━━ PROVIDED INFORMATION ━━
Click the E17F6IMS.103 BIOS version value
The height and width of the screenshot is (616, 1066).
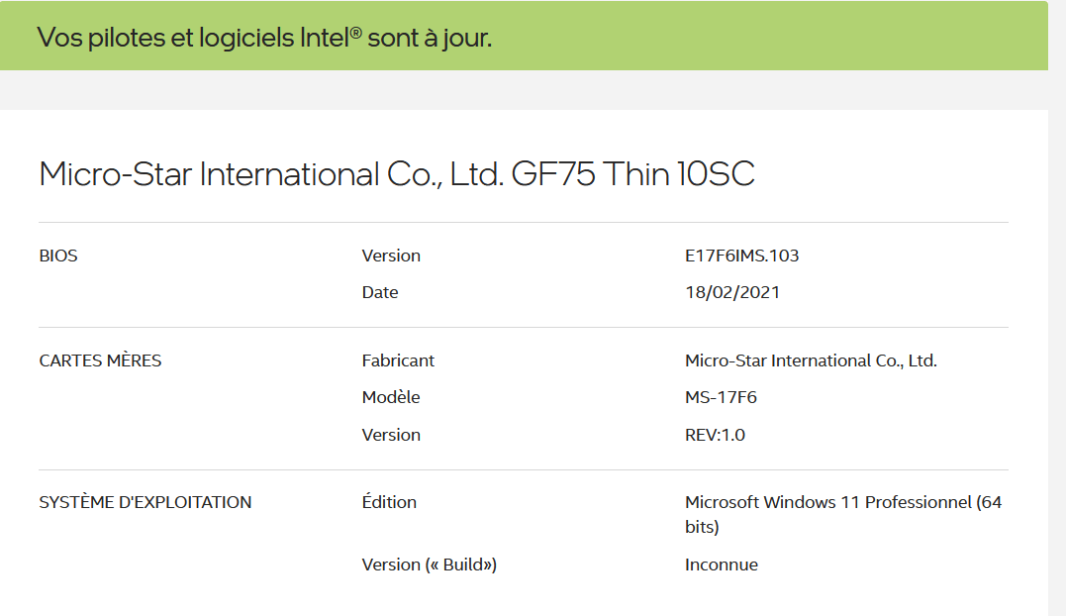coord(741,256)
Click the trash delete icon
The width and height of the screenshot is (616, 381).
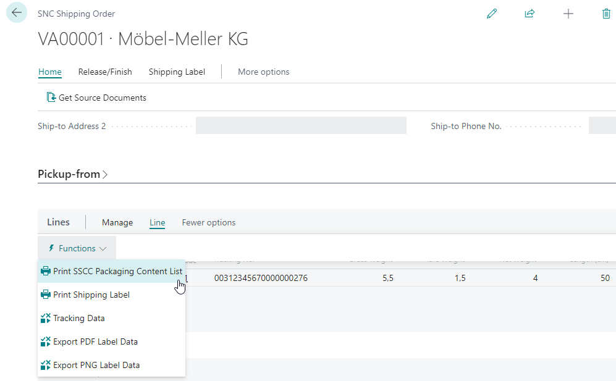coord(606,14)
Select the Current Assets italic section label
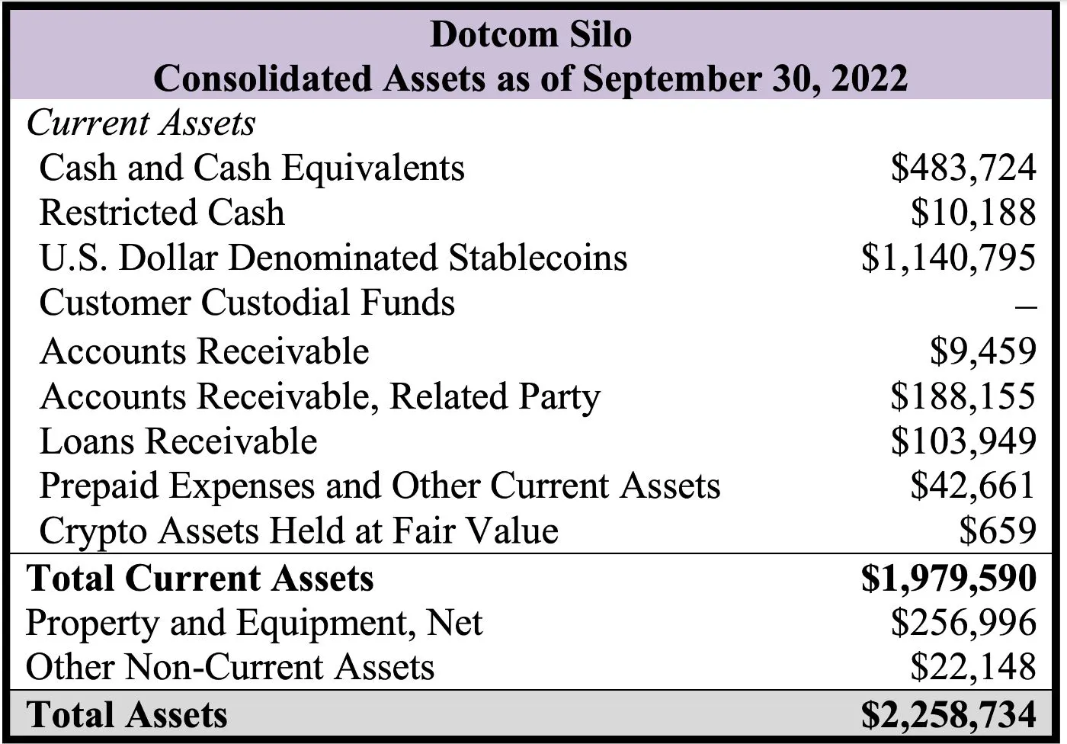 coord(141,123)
━━━
━━ PROVIDED INFORMATION ━━
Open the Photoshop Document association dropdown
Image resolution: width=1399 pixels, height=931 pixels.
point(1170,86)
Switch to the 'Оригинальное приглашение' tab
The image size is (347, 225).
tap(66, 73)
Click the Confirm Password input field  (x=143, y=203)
━━━
━━ PROVIDED INFORMATION ━━
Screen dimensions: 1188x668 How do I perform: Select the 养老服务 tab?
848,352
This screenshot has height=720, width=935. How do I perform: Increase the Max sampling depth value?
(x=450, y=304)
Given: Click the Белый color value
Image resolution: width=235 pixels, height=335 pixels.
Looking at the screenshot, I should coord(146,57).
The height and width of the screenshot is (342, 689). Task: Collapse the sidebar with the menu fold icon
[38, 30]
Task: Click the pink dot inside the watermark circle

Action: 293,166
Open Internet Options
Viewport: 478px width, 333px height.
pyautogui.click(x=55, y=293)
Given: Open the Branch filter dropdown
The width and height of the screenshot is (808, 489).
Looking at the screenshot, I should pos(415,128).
━━━
EXERCISE BRIEF: Could you echo the material between the line holding "Select the Current" and the line holding "coord(141,123)", inclusive, with the picture left out?

ANSWER TO THE PROBLEM:
Select the Current Assets italic section label
 coord(141,123)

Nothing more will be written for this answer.